__EXERCISE OBJECTIVE__. Gather, from the data below, each line in which the word "Given" occurs.

__RECORDS FOR THE EXERCISE__.
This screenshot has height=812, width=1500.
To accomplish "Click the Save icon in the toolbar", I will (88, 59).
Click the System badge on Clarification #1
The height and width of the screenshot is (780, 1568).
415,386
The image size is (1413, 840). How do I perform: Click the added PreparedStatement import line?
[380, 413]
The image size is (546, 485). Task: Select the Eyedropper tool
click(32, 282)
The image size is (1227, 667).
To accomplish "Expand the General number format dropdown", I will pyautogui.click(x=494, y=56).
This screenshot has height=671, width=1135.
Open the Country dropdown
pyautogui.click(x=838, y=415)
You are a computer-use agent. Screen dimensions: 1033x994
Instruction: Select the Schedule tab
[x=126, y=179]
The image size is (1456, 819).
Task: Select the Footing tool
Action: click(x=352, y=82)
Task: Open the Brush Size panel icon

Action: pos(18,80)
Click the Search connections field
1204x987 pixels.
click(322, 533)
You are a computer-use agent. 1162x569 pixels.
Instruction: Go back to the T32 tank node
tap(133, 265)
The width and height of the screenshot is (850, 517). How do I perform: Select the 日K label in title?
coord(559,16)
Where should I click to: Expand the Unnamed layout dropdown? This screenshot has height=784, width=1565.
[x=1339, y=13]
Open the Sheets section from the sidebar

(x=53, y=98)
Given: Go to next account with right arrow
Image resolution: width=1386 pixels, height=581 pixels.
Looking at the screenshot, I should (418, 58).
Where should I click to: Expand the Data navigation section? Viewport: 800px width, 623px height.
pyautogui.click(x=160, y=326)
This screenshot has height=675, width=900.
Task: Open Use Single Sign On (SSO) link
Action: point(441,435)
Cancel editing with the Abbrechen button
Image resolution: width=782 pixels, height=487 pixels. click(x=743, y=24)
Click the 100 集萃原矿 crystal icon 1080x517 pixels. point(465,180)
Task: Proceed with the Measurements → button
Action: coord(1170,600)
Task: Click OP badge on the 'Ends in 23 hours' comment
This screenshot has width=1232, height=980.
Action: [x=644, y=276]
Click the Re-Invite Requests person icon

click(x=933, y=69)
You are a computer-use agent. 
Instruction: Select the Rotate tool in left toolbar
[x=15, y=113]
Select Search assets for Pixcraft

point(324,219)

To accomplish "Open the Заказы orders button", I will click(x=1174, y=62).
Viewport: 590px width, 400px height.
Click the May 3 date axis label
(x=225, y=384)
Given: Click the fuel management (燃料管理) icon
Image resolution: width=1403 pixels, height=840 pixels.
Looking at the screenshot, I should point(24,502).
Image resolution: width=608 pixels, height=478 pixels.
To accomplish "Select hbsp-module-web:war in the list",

__TASK RESULT__.
Given: Go to next account with right arrow
Given: Click the fuel management (燃料管理) icon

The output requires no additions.